Recrystallization and its related phenomena play an important role in the evolution of the microstructure-property relationship of ferritic steels. The kinetics of static recrystallization are heavily influenced by the mobility of high-angle grain boundaries (HAGBs). Here, several alloying elements as well as impurity elements, such as Cu, Sn and Mo show strong segregation tendencies to HAGBs and impede their movement, which is known as solute drag. A better understanding of this effect is required for innovative steel production processes for $\mathrm{CO_2}$ reduction like the electric arc furnace (EAF) route, where impurity elements enter from steel scrap.

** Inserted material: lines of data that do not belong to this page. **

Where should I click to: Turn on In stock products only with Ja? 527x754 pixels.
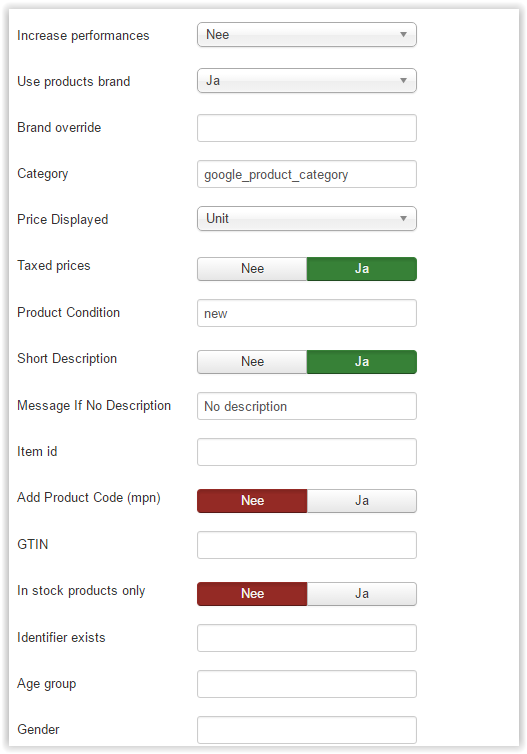pos(362,594)
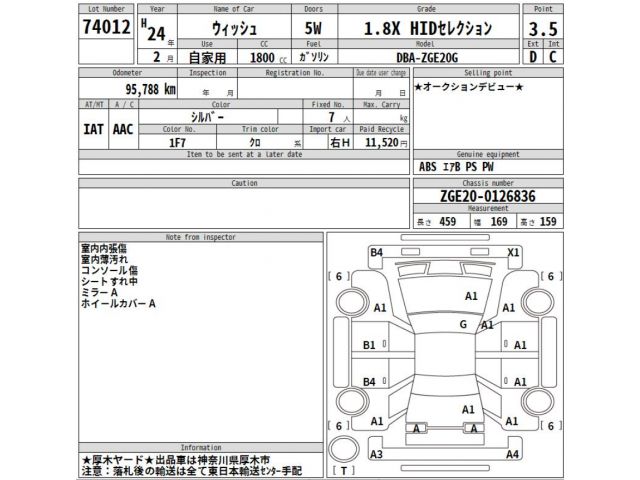Click the B1 damage mark on the door

369,345
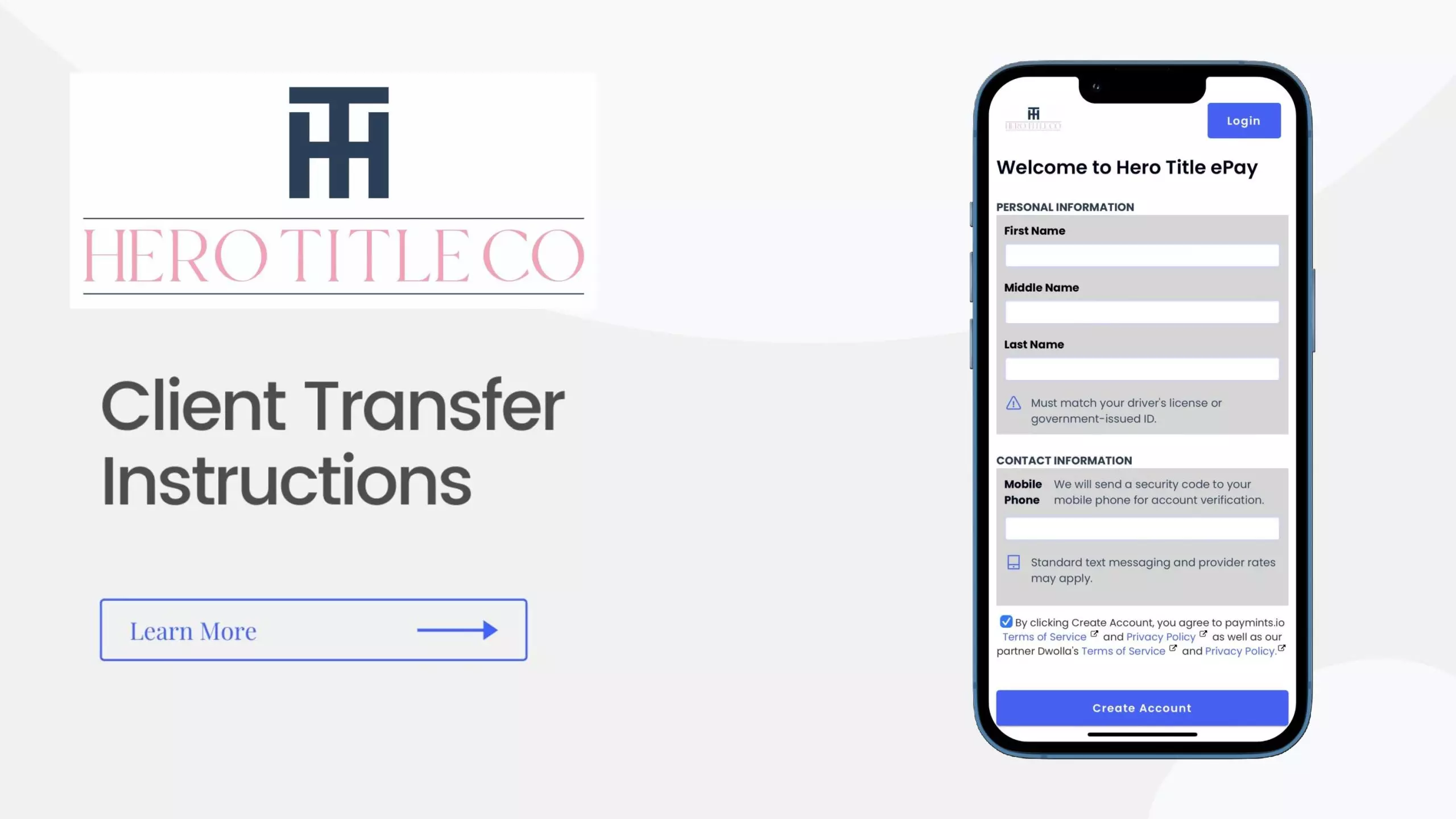Enter mobile phone number in contact field
The height and width of the screenshot is (819, 1456).
coord(1141,528)
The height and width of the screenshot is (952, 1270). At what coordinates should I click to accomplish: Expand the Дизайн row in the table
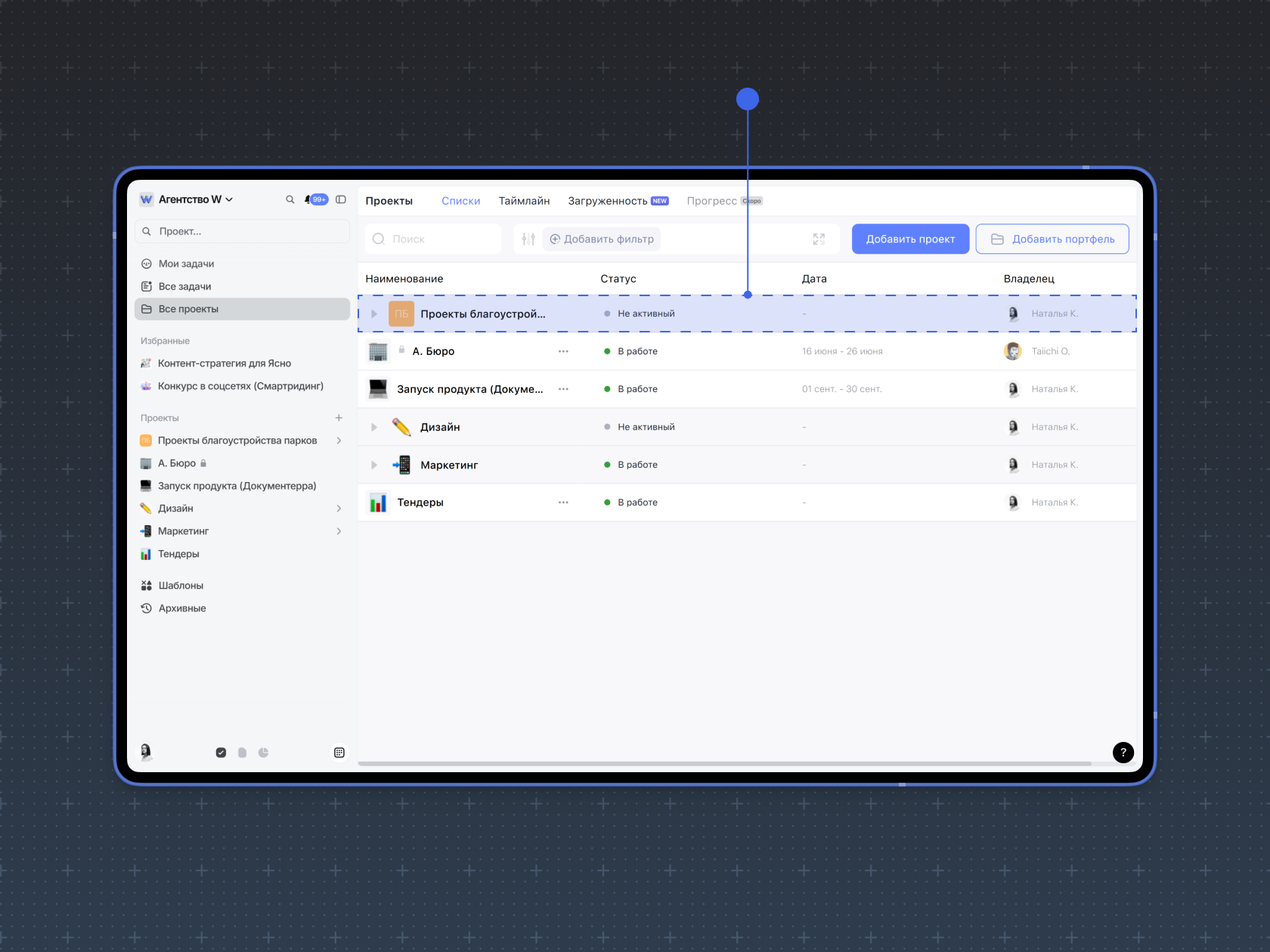coord(374,427)
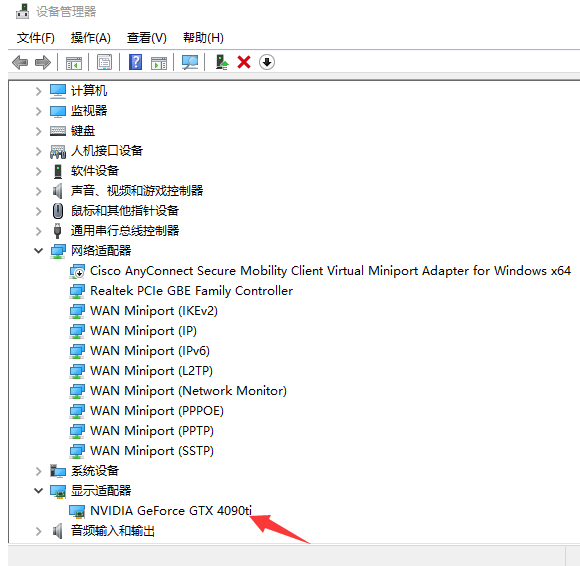This screenshot has width=580, height=566.
Task: Select Realtek PCIe GBE Family Controller
Action: [191, 291]
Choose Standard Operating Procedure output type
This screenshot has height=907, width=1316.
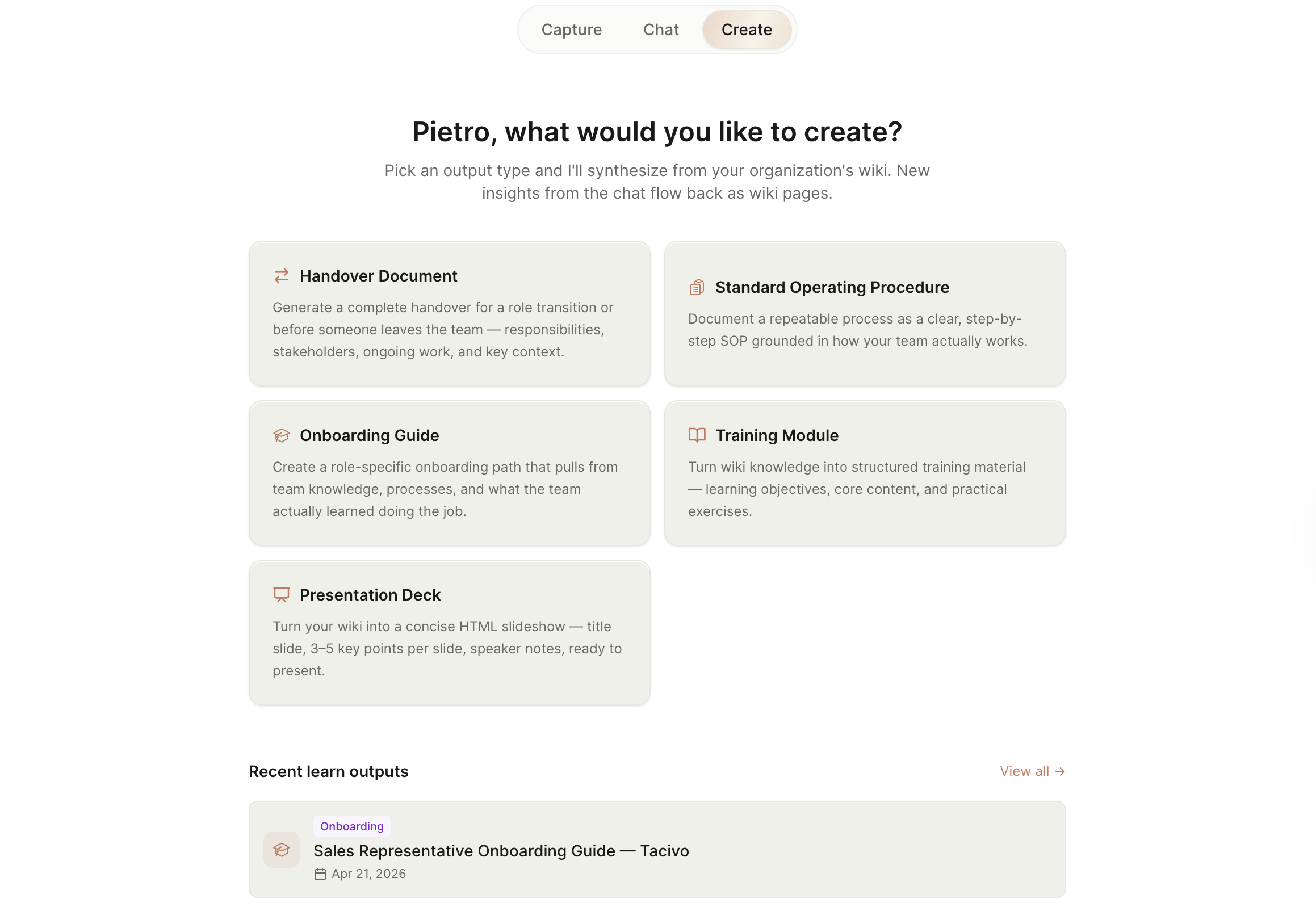865,314
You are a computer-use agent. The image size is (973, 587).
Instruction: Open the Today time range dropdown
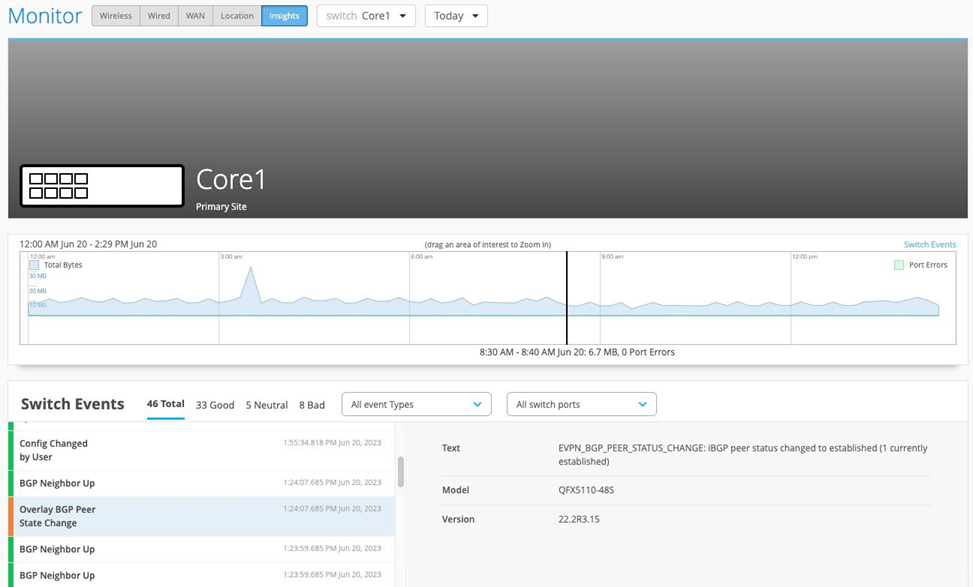[456, 16]
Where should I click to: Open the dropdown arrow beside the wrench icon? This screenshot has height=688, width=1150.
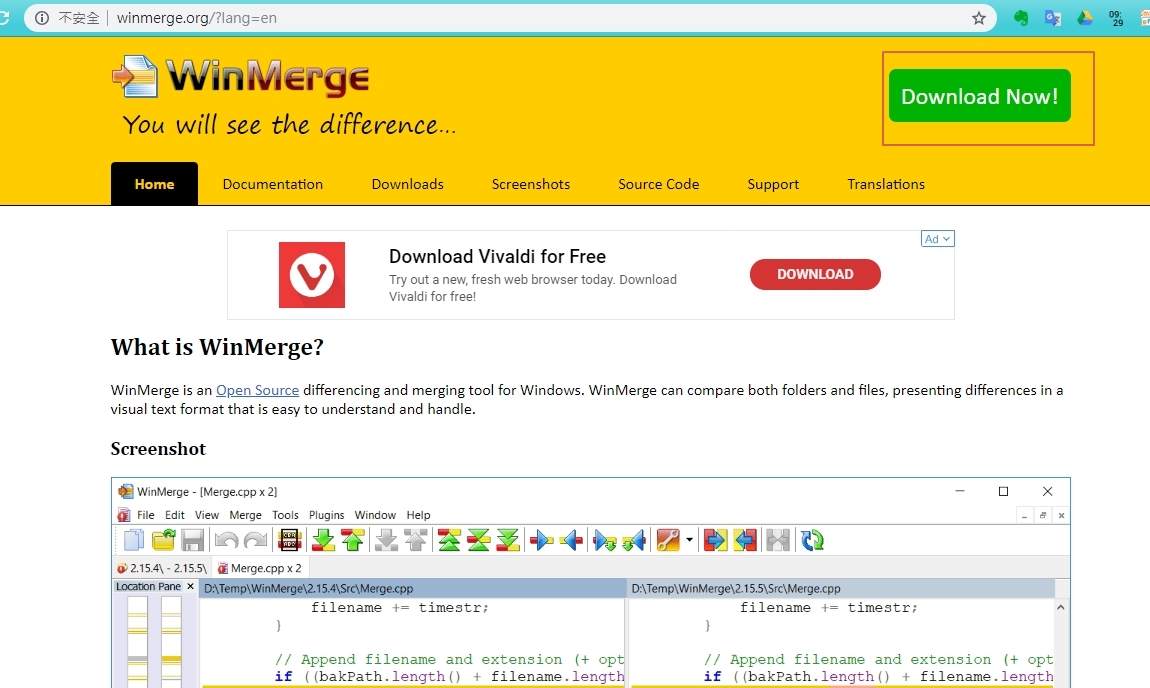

We employ a state-parameter based mean-field model, which describes static recrystallization in terms of nucleation and growth of recrystallized grains, and incorporates the solute drag effect as a function of alloying elements in work-hardened ferritic steels. In conventional recrystallization models, solute drag effects are usually considered as a fitting parameter. We go beyond this approach by computing solute binding energies at a characteristic $\mathrm{\Sigma5}$ HAGB for a wide range of elements by \emph{ab-initio} simulations and consider their temperature and composition dependent influence on mobility via the Cahn model. Additionally, we investigate solute-solute interactions at HAGBs and consider potential site-competition and co-segregation interplays. The prevalent dislocation density is obtained from a flow stress model, that describes dislocation density as a function of cold-rolling ratio and which is parameterised on flow curves of relevant steel grades. With this model framework at hand, we can show good agreement to experimental data.